> **EXTRAIT CHOISI**
-*-

01.11.2025 à 08:18
Romain Leclaire

Bluesky, l’alternative décentralisée, vient de franchir fièrement le cap des 40 millions d’utilisateurs. Loin de se contenter de sa croissance, elle est en pleine phase d’expérimentation, cherchant activement à améliorer la qualité des conversations en son sein. L’annonce la plus surprenante ? L’introduction imminente d’un bouton « Je n’aime pas » (dislike).
Mais ne vous y trompez pas, il ne s’agit pas de céder à la tentation d’un indicateur de popularité négative. Ce nouvel outil, qui sera testé en version bêta, vise à redéfinir la manière dont nous interagissons en ligne. Bluesky ne veut pas seulement que vous voyiez moins de publications indésirables, l’entreprise veut que vous vous sentiez chez vous. Cette nouvelle option fait suite à une période de troubles où certains utilisateurs ont vivement critiqué la plateforme pour sa gestion de la modération, lui reprochant de ne pas bannir assez fermement les « mauvais acteurs » ou les personnalités controversées qui enfreindraient les directives de la communauté.
Fidèle à sa philosophie décentralisée, elle ne répond pas par une modération centralisée accrue, à la manière de l’ancien Twitter. Elle préfère se concentrer sur les outils qu’elle fournit à ses utilisateurs pour leur permettre de contrôler leur propre expérience. L’objectif affiché est de cultiver un espace propice aux échanges amusants, authentiques et respectueux.

La pierre angulaire de cette nouvelle vision est un concept fascinant que Bluesky nomme la « proximité sociale », ou plus poétiquement, le « quartier social » (social neighborhood). L’idée est simple en théorie mais complexe en pratique: cartographier votre place au sein d’un écosystème d’interactions. Le système cherche à comprendre qui sont les gens avec qui vous interagissez déjà ou que vous aimeriez probablement connaître.
Une fois ce « quartier » défini, l’algorithme s’efforcera de donner la priorité aux réponses et aux publications provenant des personnes qui en font partie. L’entreprise est convaincue qu’en favorisant la familiarité, les conversations deviendront plus pertinentes, plus agréables et, surtout, moins sujettes aux malentendus qui naissent souvent d’interactions hors contexte avec de parfaits inconnus.
C’est ici que le fameux bouton « J’aime pas » entre en scène. Bluesky précise qu’il s’agira d’un signal privé, non visible publiquement par les autres utilisateurs. Son rôle premier sera d’aider le système à comprendre ce que vous ne voulez pas voir, affinant ainsi la personnalisation de votre fil principal « Discover ». Mais son influence ne s’arrête pas là. Ce signal pourrait également affecter le classement des réponses, non seulement dans vos propres fils de discussion, mais aussi dans ceux des autres membres de votre quartier social. C’est une manière douce et collective de réguler le ton des échanges au sein d’une communauté connectée.

-*-

> **CONSIGNE**
Poursuivez l'article sur le bouton « Je n'aime pas » de Bluesky en reprenant juste après sa dernière phrase.

> **DONNÉES FOURNIES**

-*-

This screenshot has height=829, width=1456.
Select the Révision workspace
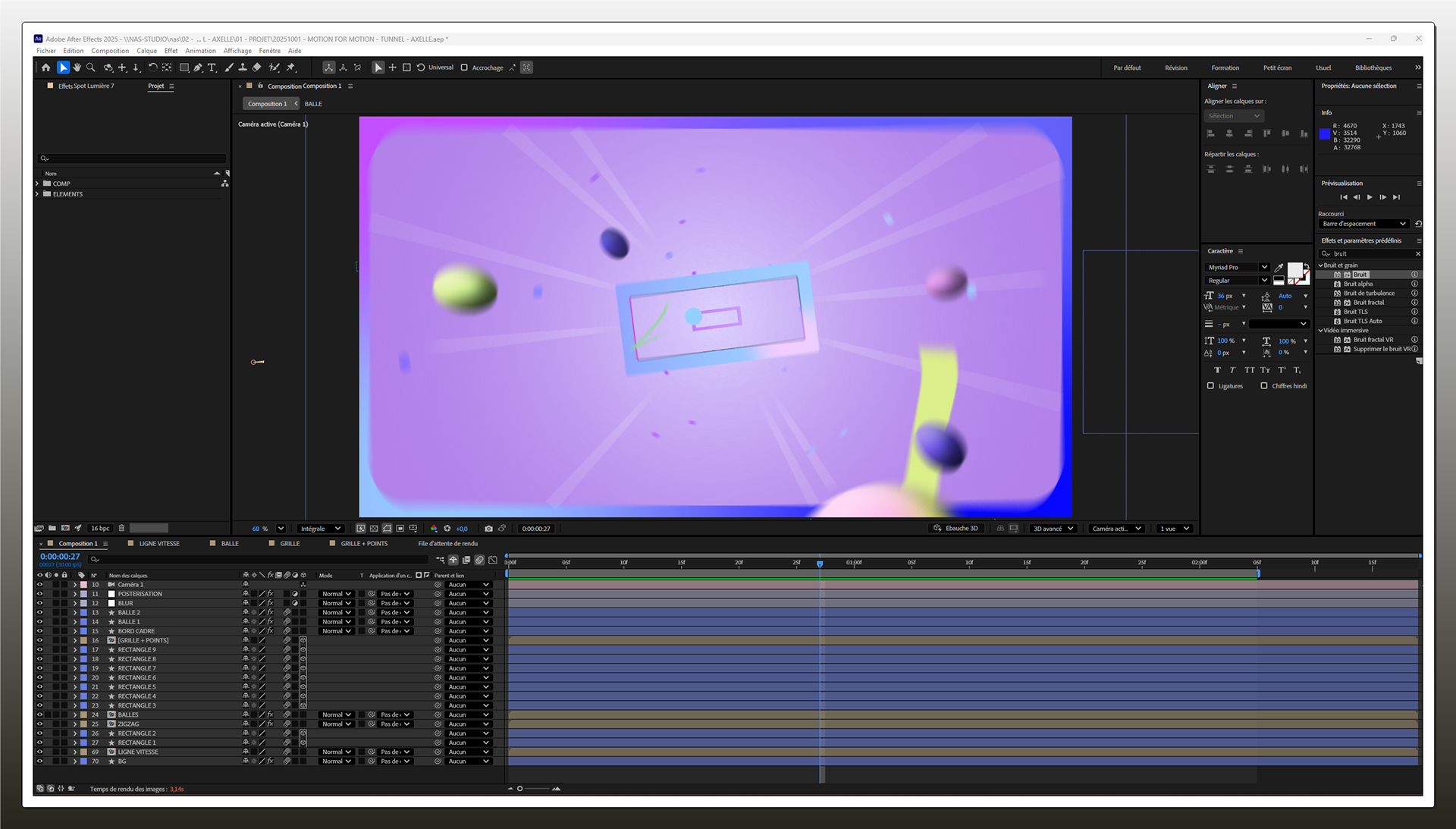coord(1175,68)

-*-

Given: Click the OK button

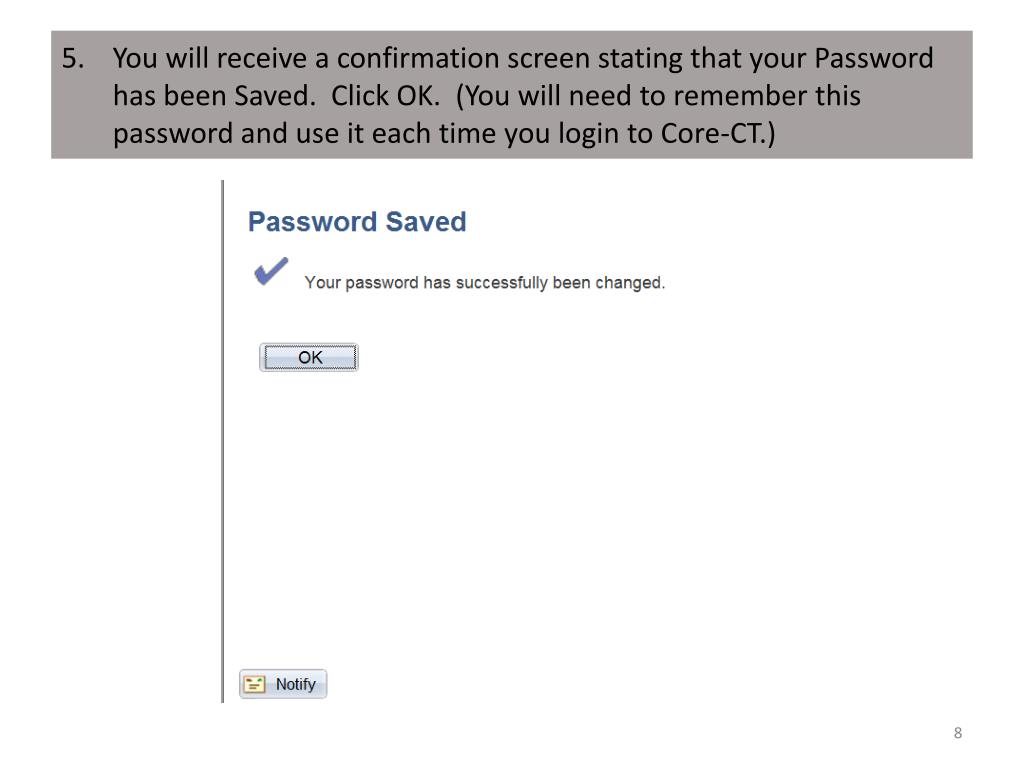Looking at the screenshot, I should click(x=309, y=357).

-*-

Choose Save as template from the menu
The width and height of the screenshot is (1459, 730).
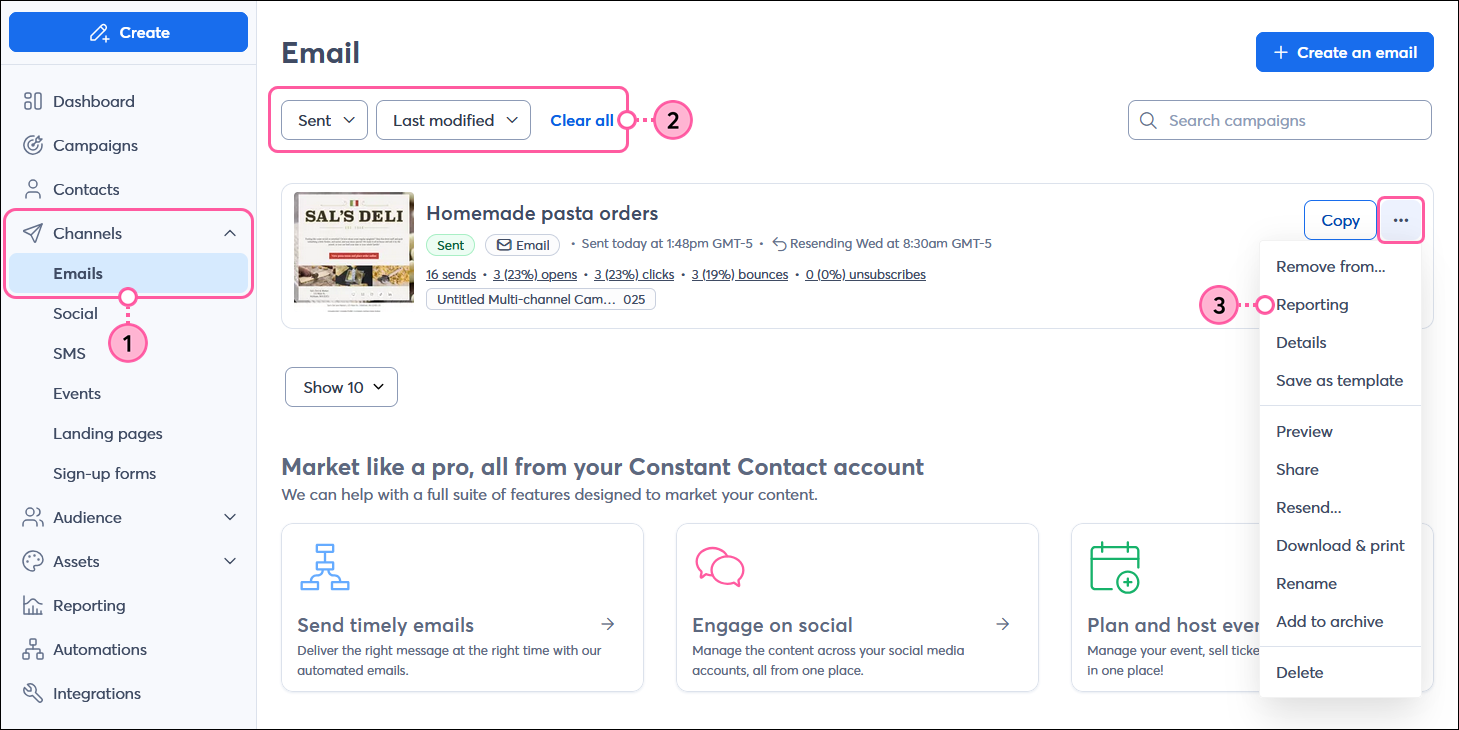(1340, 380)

-*-

> **CORRIGÉ**
D’autres ajustements viennent renforcer cette logique. Bluesky s’attaque par exemple à la réponse impulsive. Nous avons tous déjà répondu à une publication sans lire l’intégralité de la conversation. Pour y remédier, le bouton « Répondre » va être modifié. Désormais, un clic sur ce dernier vous présentera d’abord l’intégralité du fil de discussion, plutôt que de vous jeter directement dans un écran de composition vide. L’objectif est d’encourager la lecture avant l’écriture, afin de réduire l’effondrement du contexte et les réponses redondantes, un fléau bien connu des réseaux de microblogging. Parallèlement, un nouveau modèle de détection est en cours de déploiement pour identifier plus efficacement les réponses toxiques, relevant du spam, hors sujet ou postées de mauvaise foi. Ces commentaires indésirables seront automatiquement déclassés dans les fils, les résultats de recherche et les notifications.
Bien entendu, cette approche soulève un débat fondamental. D’un côté, on peut y voir une interprétation charitable: Bluesky continue d’étendre sa philosophie de contrôle utilisateur. La plateforme offre déjà des listes de modération, des filtres de contenu, des mots masqués et même la possibilité de détacher les citations pour limiter le « dunking » toxique. D’un autre côté, une lecture moins charitable y voit le risque de renforcer les bulles de filtre. Ce concept de quartier social, s’il est mal équilibré, pourrait se transformer en un moyen d’enfermer les utilisateurs dans leur propre chambre d’écho, plutôt que de s’attaquer aux problèmes de modération à la racine. Dans un quartier socialement homogène et protégé, les critiques ne verraient plus les publications problématiques et les auteurs de ces publications ne seraient plus confrontés à leurs critiques. Si cela peut effectivement réduire le niveau de conflit apparent, cela risque aussi d’étouffer les désaccords productifs et la confrontation d’idées, pourtant essentiels à la vitalité d’un espace public.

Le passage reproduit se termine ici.